We have been at war for over 9 years now. Iraq is arguably beginning to enter the "end game"  but there is just no real end in sight for Afghanistan. In the interest of complete disclosure, I should probably point out that I support our troops, where ever they are and what ever they are engaged in. Having said that, my friends will remember that I was opposed to the invasion of Iraq but supported the action in Afghanistan. We were attacked and we need to take whatever steps are necessary to ensure that does not happen again. There are 2 problems I continue to have through all of this. First is, of course, Osama Bin Laden. I am sorry but I do not understand why the United States of America, with all of it's vast resources, technical expertise and excellent manpower, can not catch or kill this jerk. I mean, really! It's been 9 years! Come on! Also, we keep talking about our being attacked by Muslims. Well that is technically true, but hardly accurate. That would be like saying that Buddhists attacked us at Pearl Harbor. The attacks on the United States, from the USS Cole to the two World Trade Center attacks, were the work of a single extremist sect of Islam. The inconvenient part of that truth is that the Wahabbi branch of Islam is based in, and funded by, Saudi Arabia, not Iraq, or Pakistan, or Afghanistan, or Yemen.So why, why is it that we have not been holding the Saudi's to task? We keep finding out about Saudi money being funneled into terrorist organizations. If the kingdom is as good a friend to America as we are told, why is this still going on a decade after the attacks? I don't have any answers, but I think we should be asking a lot of questions...

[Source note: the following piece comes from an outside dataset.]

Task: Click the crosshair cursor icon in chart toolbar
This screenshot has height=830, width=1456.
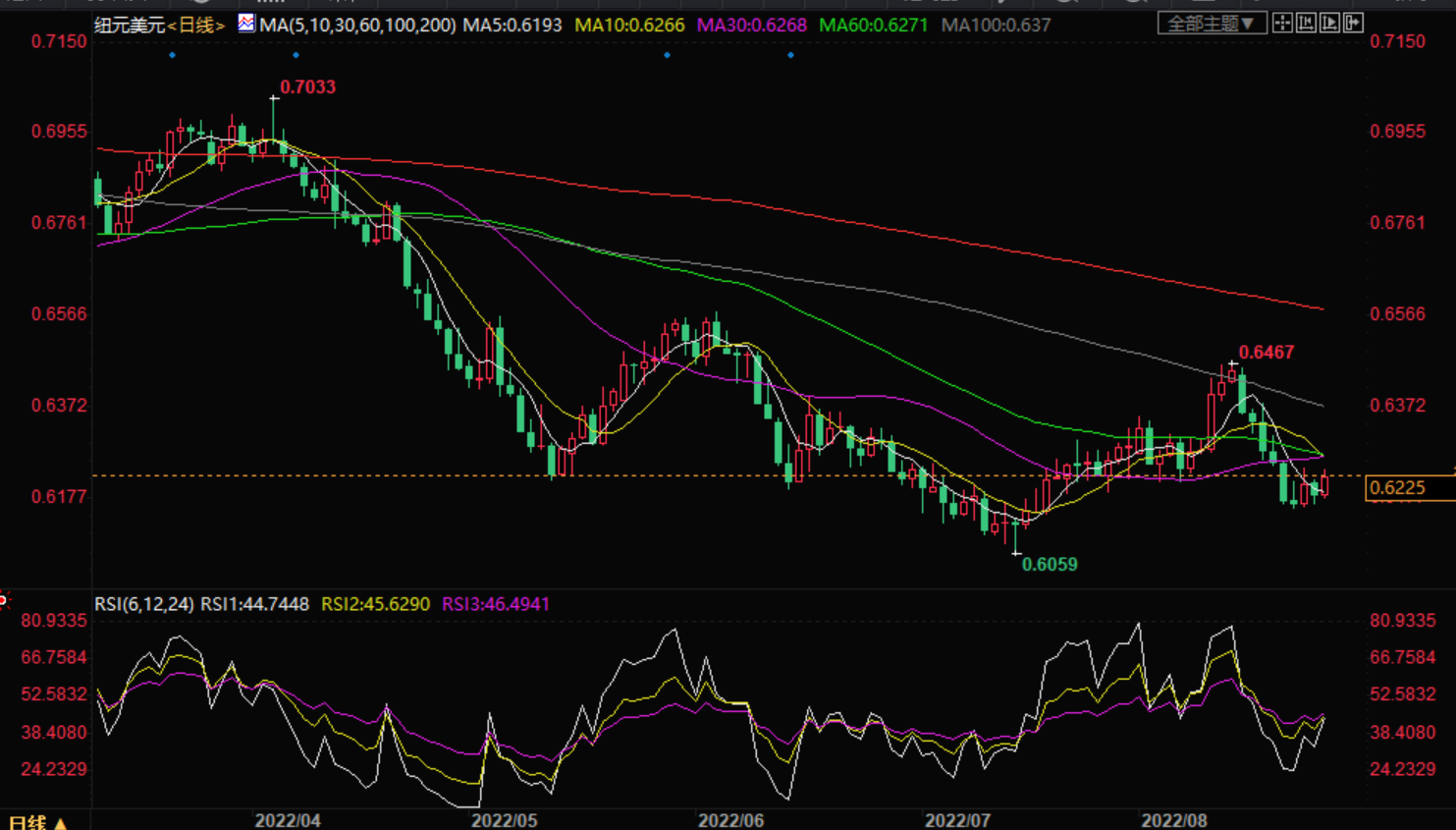Action: pos(1282,24)
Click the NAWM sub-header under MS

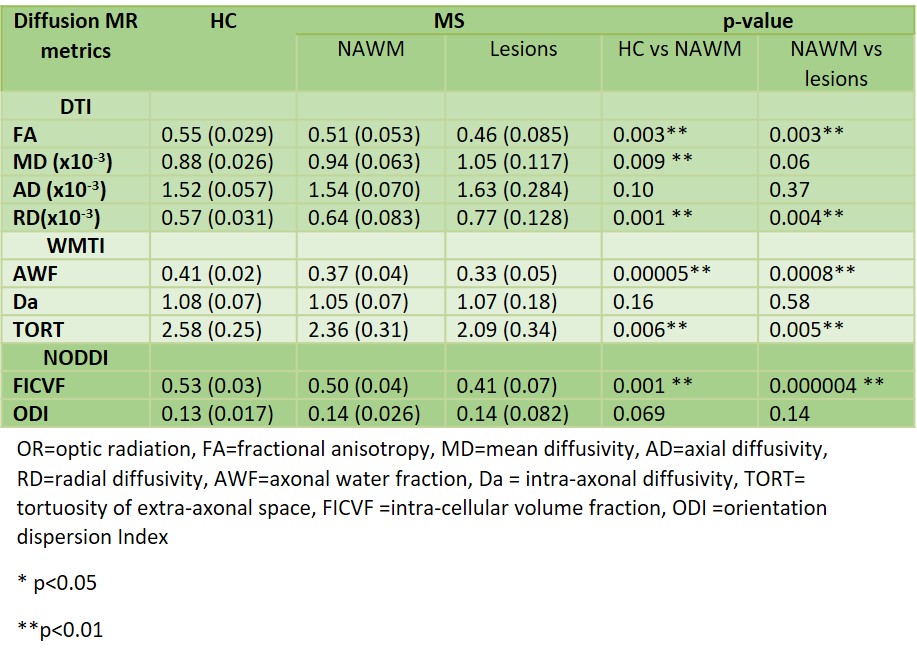(371, 49)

CNN has a series where they feature “heroes” from around the world. One such “hero” is an Indian man named Narayanan Krishnan and I entirely agree – here is a little about him: Narayanan Krishnan was a bright, young, award-winning chef with a five-star hotel group, short-listed for an elite job in Switzerland. But a quick family visit home before heading to Europe changed everything. "I saw a very old man eating his own human waste for food," Krishnan said. "It really hurt me so much. I was literally shocked for a second. After that, I started feeding that man and decided this is what I should do the rest of my lifetime." Krishnan was visiting a temple in the south Indian city of Madurai in 2002 when he saw the man under a bridge. Haunted by the image, Krishnan quit his job within the week and returned home for good, convinced of his new destiny. "That spark and that inspiration is a driving force still inside me as a flame -- to serve all the mentally ill destitutes and people who cannot take care of themselves," Krishnan said. Krishnan founded his nonprofit Akshaya Trust in 2003. Now 29, he has served more than 1.2 million meals -- breakfast, lunch and dinner -- to India's homeless and destitute, mostly elderly people abandoned by their families and often abused.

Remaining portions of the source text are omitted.